Most of the time it pays to be polite, especially when you are dealing with your customers, and I am usually polite even when dealing with complete strangers as I write for instance in this blog post. But like everything else, politeness is a two-way street. A couple of weeks ago I gave somebody a cost estimate for translating 8 certificates (birth certificate, marriage certificate, high school diploma) into English. I told her that I charge 40 dollars per document for this sort of thing. I can usually get this price even from an agency, but this was a direct customer who found me online. When she said that the cost seemed too high. I told her, politely, that if she could not afford me, she could probably find somebody who would be cheaper. She said:”It’s not that I can’t afford you, I feel that your cost is too high”.
I simply hung up on her. She was telling me that although she did have the money, my work was not worth that much to her and therefore, I would have to come down on the price. I think that is really rude. So I was rude back to her. I am not above haggling, I would probably shave off 20 dollars if she asked nicely, but I am not going to let some unknown high school graduate determine the value of my professional services. I know that I am worth much more than 40 dollars per a stupid certificate, I was actually doing her a favor by offering to work at such a low price, but she was not aware of it. Maybe she is now. Or maybe not.
There are also other kinds of rudeness that I think need to be responded to in kind. For instance, a law firm that used to pay in 30 days like clockwork at first simply ignored my two past due reminders. I always number the reminders so that they know that I have a plan of action (“First Past Due Invoice Reminder”, “Second Past Due Invoice Reminder” ….). By the third past due invoice reminder, the office manager finally got back to me to let me know that the firm’s policy was payment in 60 days, not 30 days. “Please don’t hesitate to call if you have any questions”, she said in her e-mail. So I sent her an e-mail that was polite enough in its formulation but contained what I hope was a rude awakening for the law firm’s office manager. I said:”I’m afraid it is my policy to raise my rates to customers who take longer than 30 days to pay on next translation projects”. I did not say “Please don’t hesitate to call if you have any questions”, that would be perhaps kind of rude. But I think she got the message. It is possible that I will not hear from the law firm again, but there are other law firms that I can work for. And if I do hear from this one again, I will raise my rates to them.

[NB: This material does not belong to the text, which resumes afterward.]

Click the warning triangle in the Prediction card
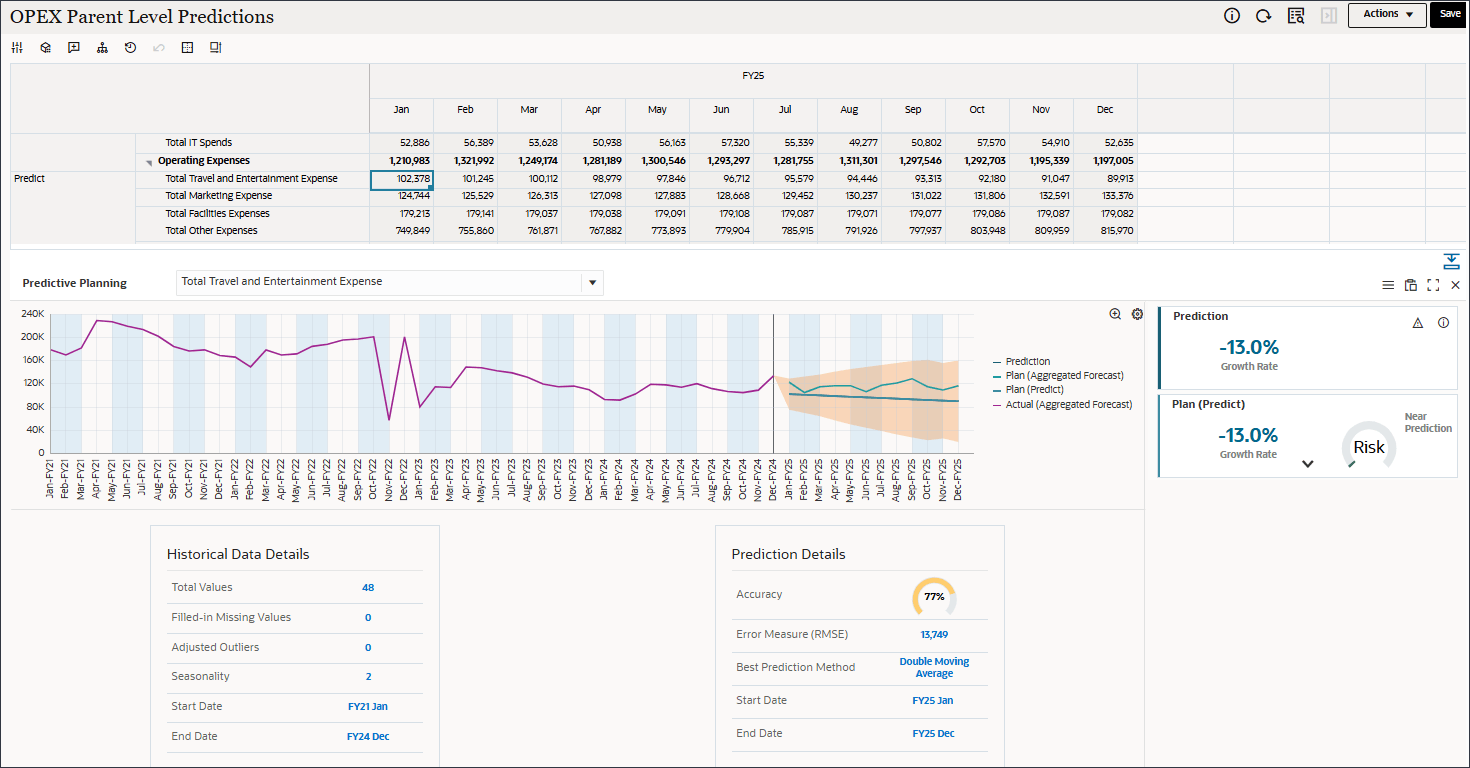Screen dimensions: 1470x768 pyautogui.click(x=1417, y=323)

I have a different policy for agencies. In response to my “First Past Due Invoice Reminder”, an agency informed me last year that they were paying now in 60 days. I said nothing. I waited 60 days until I got paid. A few days later I received an e-mail from the agency with an attached Japanese patent and a deadline. I sent them an e-mail informing them that I don’t work for them anymore because I only work for customers who pay on time. Sayonara, suckers! (I did not say that in my e-mail, but I think they got the message).

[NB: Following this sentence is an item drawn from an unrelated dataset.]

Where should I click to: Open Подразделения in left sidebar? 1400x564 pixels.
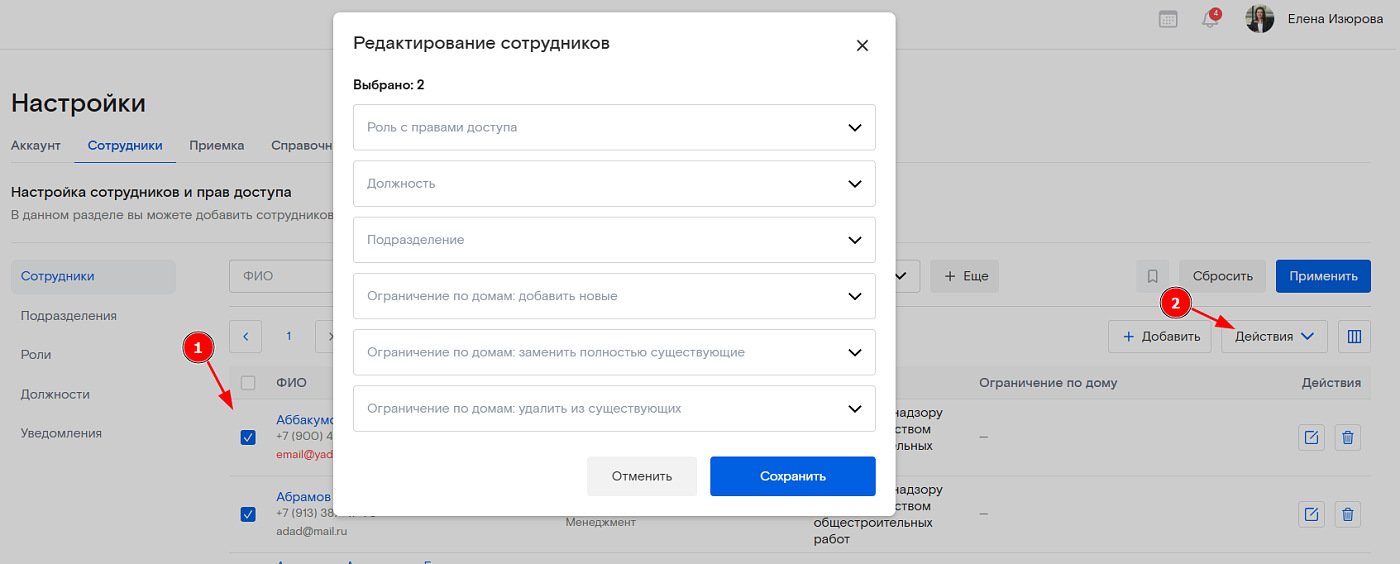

I believe that well designed and well timed rudeness is a useful and time-tested tool that translators and other freelance professionals need to use every now and then to show the world we are not to be messed with. This is in fact a tool that has been used by business owners for centuries. In some European countries, pub owners or chefs, for example, are famous for their rudeness to their customers. A customer sits down and orders a small beer. The pub owner says:”We don’t have small beers here, buddy, here is a large one for you”, and plunks a large beer on the table in front of the customer. Some customers will perhaps get up and leave, but most will laugh it off and drink the large beer if it’s too much trouble to look for another pub. I am not really sure whether it works like this in America too, I don’t really go to pubs here. Like most US taxpayers who still have a job, I mostly work, and work, and work ….
It is interesting that the word for this kind of rude person, often a business owner, that is used in several European languages including Czech, is “grobian”, which is also an English word I believe.

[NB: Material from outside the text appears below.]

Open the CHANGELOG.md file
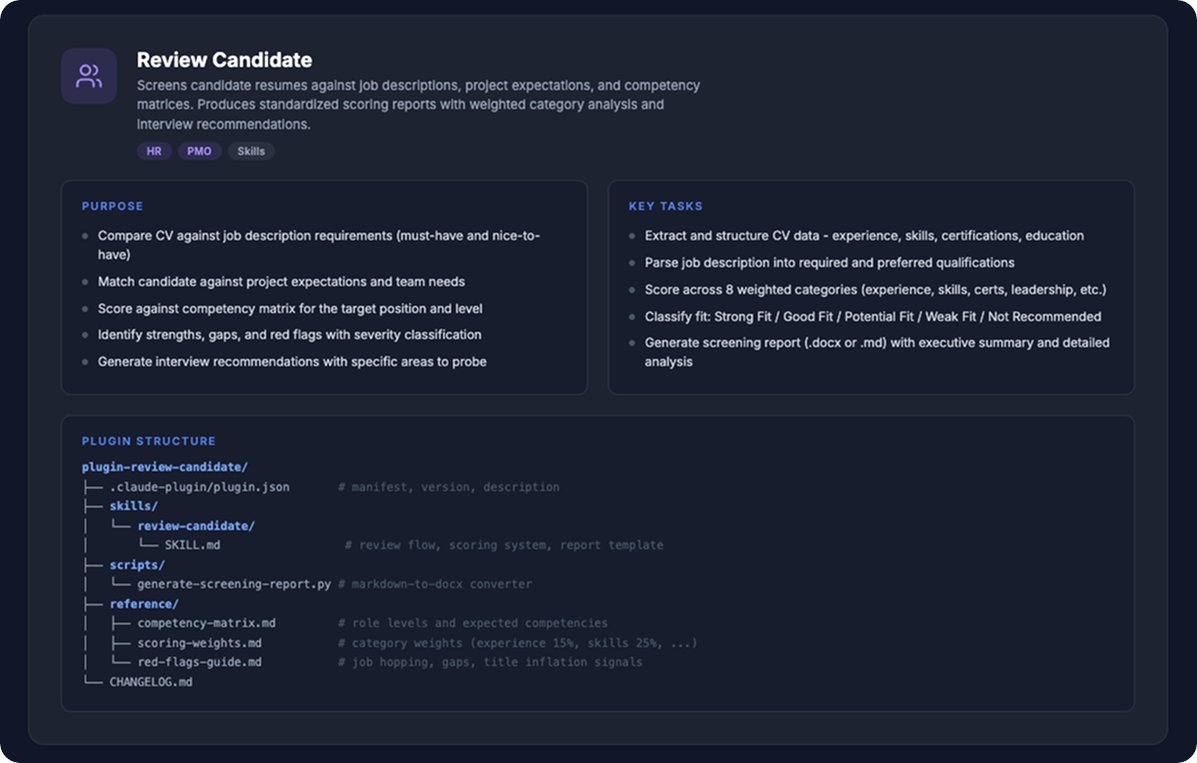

At Grobian’s, the place is jumping. The next bar where the service is exceedingly polite and accommodating is only about half full because the manager does not know how to use rudeness strategically and efficiently to create the right kind of atmosphere in the bar.
I received the following e-mail yesterday:
Would you mind translating the attached file? I would need this in the next hour. Please only get back to me if you are available now.
Thanks so much!
Martha Clueless, translation coordinator, We-Translate-Everything.com, Inc.
The translation was short enough, I could have done it in an hour. I kind of needed a break from German legalese anyway. Had Martha clueless called me and asked me in person, I would have done it. But how could she have called me when she does not know me? The last time I worked for this company was 7 years ago when Martha Clueless was probably still in high school. Instead of trying to get to know translators first to establish a personal relationship with them, Martha Clueless prefers to fire off an e-mail to a dozen warm bodies (presumably, these bodies are still warm since they are in the company’s files) and waits to see who will bite first.
I ignored yesterday’s request from We-Translate-Everything.com, Inc., but I did put their file into the bulging filing cabinet which I keep in my mind for agencies that I really, really don’t want to work for unless I am really, really desperate.
There is a kind of rudeness that may be good for business. As I said above, at Chez Grobian, the joint is jumping. And there is a kind of rudeness that is bad for business.
We translators are kind of like wives. We hate it when we are being taken for granted. Call us unreasonable or even hysterical, but we want some respect and appreciation from people who make money from our work. Otherwise, we may simply find somebody who understands us better.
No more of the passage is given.